If you ask the average man on the street, regardless of his religion, he'd probably tell you that anyone who would disrupt an Easter Mass with a political protest -- complete with stage blood and attempted "die-in" -- is a jerk with little if any reverence for God or the sanctity of a church as a place of worship.

But according to the Chicago Tribune's Manya Brachear the so-called Catholic Schoolgirls Against the War are representative of a "frustrated faction" of Catholic faithful (emphasis mine):

Cardinal Francis George has long opposed politics at the communion rail. But Sunday’s anti-war protest at the start of his Easter homily spotlighted a frustrated faction in the Roman Catholic church who believe committed Catholics must do more than preach and pray for peace.

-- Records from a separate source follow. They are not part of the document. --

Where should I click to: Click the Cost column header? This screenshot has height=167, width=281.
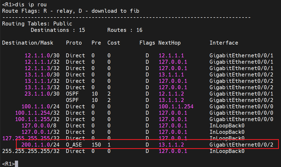point(114,43)
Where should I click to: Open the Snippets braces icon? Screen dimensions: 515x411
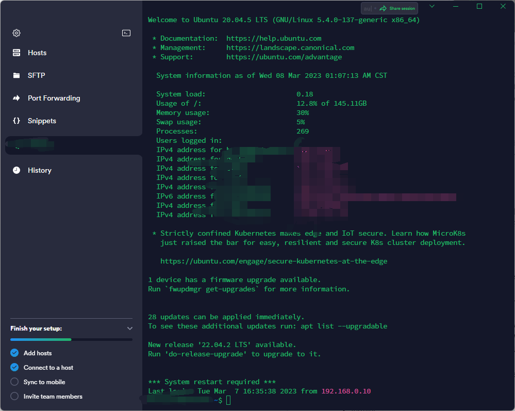tap(16, 121)
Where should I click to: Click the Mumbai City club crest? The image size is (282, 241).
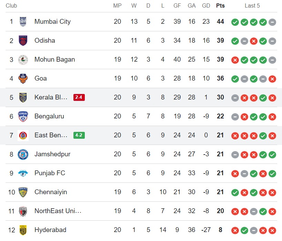coord(23,22)
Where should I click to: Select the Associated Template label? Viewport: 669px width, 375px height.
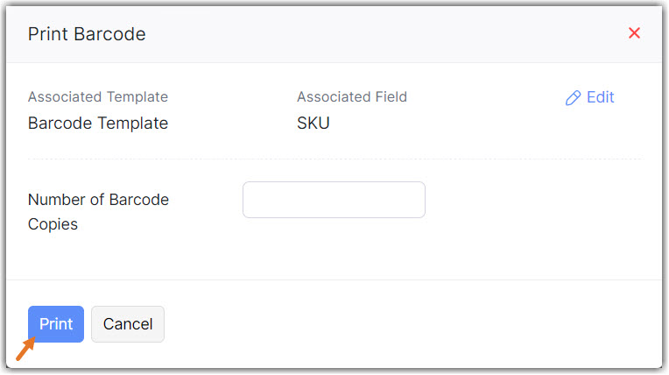click(x=98, y=97)
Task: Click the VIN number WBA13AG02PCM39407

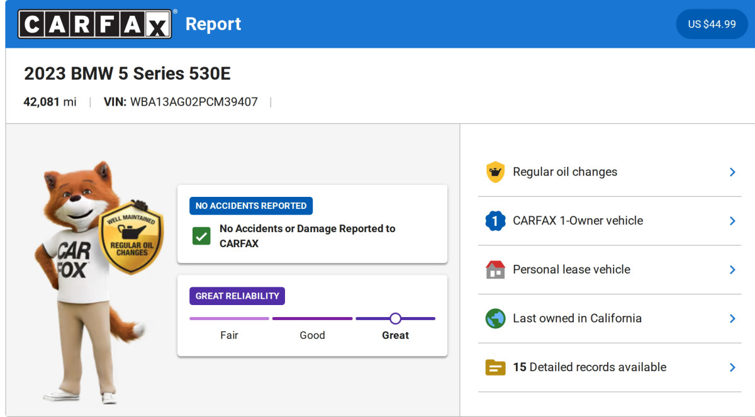Action: tap(194, 102)
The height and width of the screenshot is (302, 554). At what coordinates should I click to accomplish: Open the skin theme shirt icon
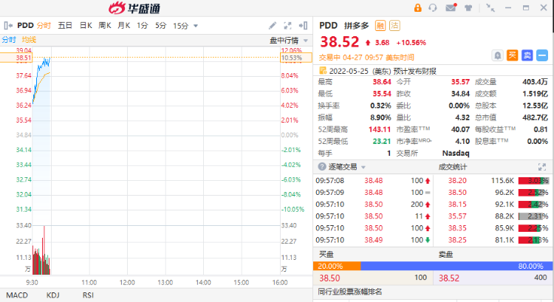[468, 8]
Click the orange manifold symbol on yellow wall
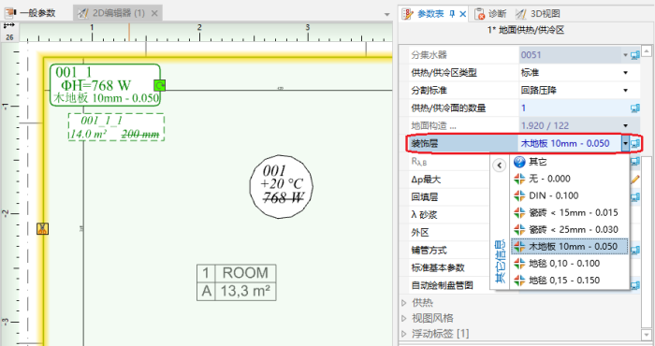This screenshot has height=346, width=655. pos(42,228)
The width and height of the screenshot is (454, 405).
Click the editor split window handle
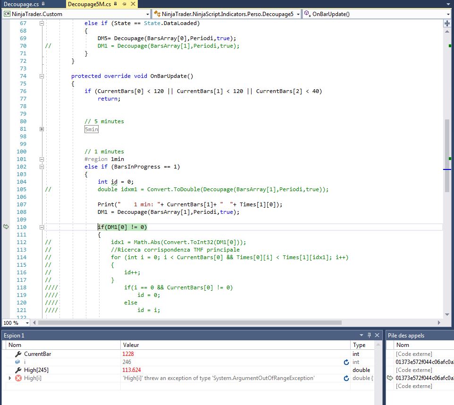(447, 23)
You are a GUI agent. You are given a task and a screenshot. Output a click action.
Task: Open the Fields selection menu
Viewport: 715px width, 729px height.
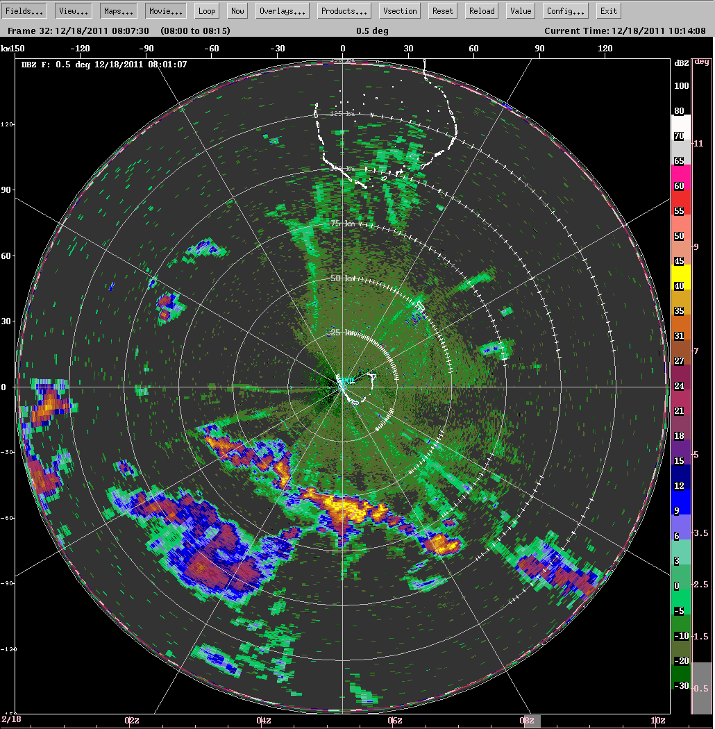click(x=24, y=10)
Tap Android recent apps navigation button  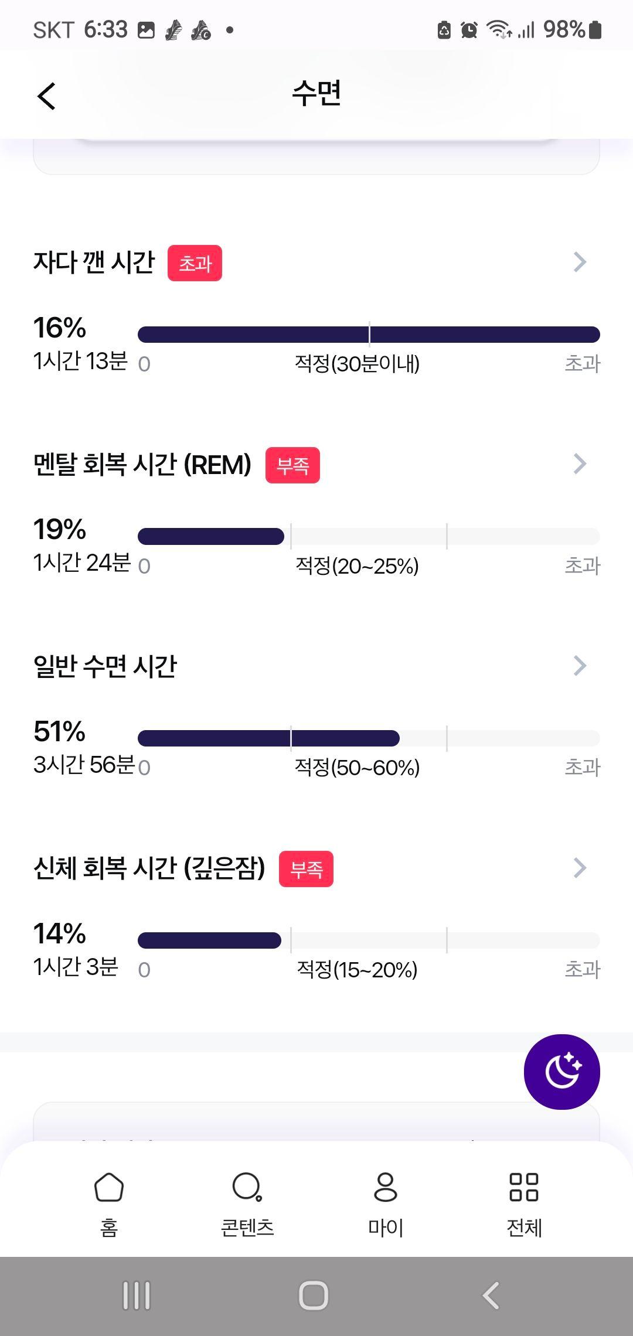(137, 1296)
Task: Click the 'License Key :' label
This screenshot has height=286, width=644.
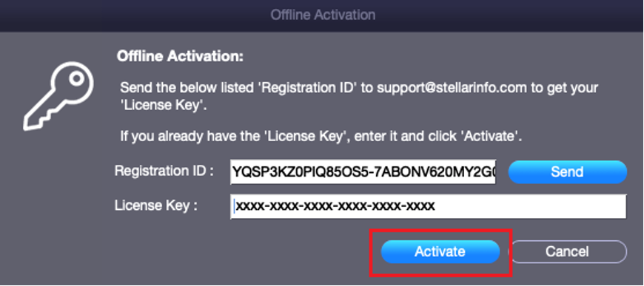Action: 156,205
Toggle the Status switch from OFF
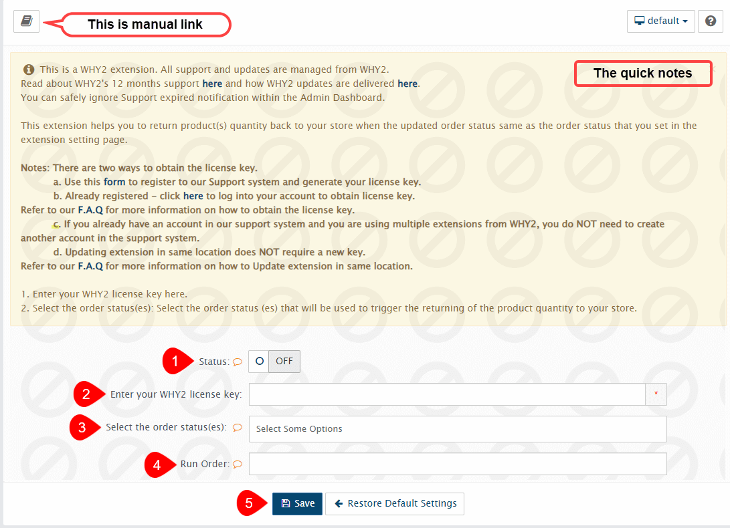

Chicago police charged six young protesters Sunday with felony criminal defacement of property and two counts of simple battery for spattering parishioners’ clothes with sticky red stage blood. Five of the protesters are being held in lieu of $25,000 bail. The sixth, who served time in prison for illegally entering a U.S. military installation, received $35,000 bail.

For her March 24 The Seeker blog post, Brachear found two liberal activists, one who disagreed with disrupting a Mass to convey a political point and the other who accepted in theory that such a protest could in some cases be proper:

Dan Daley, a founding member of Call to Action, a Chicago-based Catholic activist group, said that while calls for social justice are important, they must be carefully considered when they disrupt the worship experience.

"Peace and justice is part of what we believe. We always need to be challenging each other in the church to do more," Daley said. "[Where] very much depends on the individual situation and who they hope to communicate with."

Brachear closed her blog post by putting a question to her readers to answer in the comments field:

What do you think? Does political protest belong in the cathedral?

The better question to ask might be, "Would the Chicago Tribune have been this dispassionate if the worship service so rudely interrupted was a prayer service at a mosque and the misguided protesters were conservatives calling on moderate imams to condemn radical Islamic terrorism?"

On second thought, that's a dumb question. We know the answer.